-- DATA PROVIDED follows --

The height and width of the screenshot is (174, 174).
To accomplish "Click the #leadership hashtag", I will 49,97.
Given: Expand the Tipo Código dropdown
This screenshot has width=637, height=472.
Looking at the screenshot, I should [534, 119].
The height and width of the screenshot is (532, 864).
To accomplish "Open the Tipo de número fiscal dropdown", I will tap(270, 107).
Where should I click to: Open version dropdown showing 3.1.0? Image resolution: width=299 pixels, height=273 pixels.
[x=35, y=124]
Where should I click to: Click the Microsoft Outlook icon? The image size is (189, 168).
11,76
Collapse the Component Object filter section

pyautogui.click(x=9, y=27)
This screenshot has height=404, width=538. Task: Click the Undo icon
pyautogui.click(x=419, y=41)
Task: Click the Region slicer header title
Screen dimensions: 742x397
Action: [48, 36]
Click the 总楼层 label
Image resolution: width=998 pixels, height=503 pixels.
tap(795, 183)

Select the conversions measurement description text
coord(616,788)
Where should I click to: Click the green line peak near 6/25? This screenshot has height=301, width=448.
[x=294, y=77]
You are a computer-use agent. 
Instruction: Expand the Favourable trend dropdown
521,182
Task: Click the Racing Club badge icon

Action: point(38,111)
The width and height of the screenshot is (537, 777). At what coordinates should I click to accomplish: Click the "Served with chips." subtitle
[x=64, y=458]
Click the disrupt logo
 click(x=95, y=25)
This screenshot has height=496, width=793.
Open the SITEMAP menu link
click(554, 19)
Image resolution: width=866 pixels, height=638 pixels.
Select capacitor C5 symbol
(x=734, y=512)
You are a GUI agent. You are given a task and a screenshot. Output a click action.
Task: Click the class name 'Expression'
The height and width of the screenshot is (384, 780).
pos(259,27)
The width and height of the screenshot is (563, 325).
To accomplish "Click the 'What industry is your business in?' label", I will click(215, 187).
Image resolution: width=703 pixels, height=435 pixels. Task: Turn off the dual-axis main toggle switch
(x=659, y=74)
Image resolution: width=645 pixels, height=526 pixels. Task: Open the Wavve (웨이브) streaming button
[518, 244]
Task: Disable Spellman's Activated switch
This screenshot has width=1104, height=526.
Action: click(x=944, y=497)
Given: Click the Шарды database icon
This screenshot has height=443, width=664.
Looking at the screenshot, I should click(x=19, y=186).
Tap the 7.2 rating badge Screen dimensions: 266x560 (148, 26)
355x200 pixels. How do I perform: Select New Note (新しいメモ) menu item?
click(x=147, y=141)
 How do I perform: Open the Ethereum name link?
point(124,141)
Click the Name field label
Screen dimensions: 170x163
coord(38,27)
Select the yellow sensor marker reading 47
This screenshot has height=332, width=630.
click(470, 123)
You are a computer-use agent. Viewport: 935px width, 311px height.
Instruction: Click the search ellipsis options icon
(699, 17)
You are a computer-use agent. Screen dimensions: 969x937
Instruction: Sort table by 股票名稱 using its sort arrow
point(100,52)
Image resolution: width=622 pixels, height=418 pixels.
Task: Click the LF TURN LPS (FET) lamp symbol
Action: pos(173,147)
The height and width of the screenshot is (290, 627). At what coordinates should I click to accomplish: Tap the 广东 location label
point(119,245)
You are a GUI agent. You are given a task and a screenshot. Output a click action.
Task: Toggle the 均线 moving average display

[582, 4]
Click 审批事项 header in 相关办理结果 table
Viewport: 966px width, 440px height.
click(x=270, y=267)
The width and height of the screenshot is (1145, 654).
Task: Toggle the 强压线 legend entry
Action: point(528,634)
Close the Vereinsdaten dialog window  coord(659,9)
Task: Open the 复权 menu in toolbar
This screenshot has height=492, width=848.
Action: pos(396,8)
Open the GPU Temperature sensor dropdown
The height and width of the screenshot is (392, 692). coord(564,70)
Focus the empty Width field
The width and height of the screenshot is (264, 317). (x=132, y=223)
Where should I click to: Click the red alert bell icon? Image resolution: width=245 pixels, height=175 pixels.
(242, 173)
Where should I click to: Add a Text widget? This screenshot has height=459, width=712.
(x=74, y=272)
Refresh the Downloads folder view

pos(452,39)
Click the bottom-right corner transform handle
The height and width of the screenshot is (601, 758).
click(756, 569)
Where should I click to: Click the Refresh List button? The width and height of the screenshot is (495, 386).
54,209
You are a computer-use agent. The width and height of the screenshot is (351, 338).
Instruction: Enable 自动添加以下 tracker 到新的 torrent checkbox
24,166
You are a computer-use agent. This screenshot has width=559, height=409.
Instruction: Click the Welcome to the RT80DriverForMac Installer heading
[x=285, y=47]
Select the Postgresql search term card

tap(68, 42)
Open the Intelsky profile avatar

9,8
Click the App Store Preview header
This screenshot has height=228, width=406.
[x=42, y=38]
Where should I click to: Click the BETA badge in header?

-- DATA PROVIDED concluded --

● WORK ORDER
Among the entries above, find every line holding "computer" and copy it.

● RESULT FOR THIS TASK
You are a computer-use agent. 
You are a computer-use agent. Viewport: 935px width, 311px height.
You are a computer-use agent. Screen dimensions: 969x937
You are a computer-use agent. The width and height of the screenshot is (351, 338).
You are a computer-use agent. This screenshot has width=559, height=409.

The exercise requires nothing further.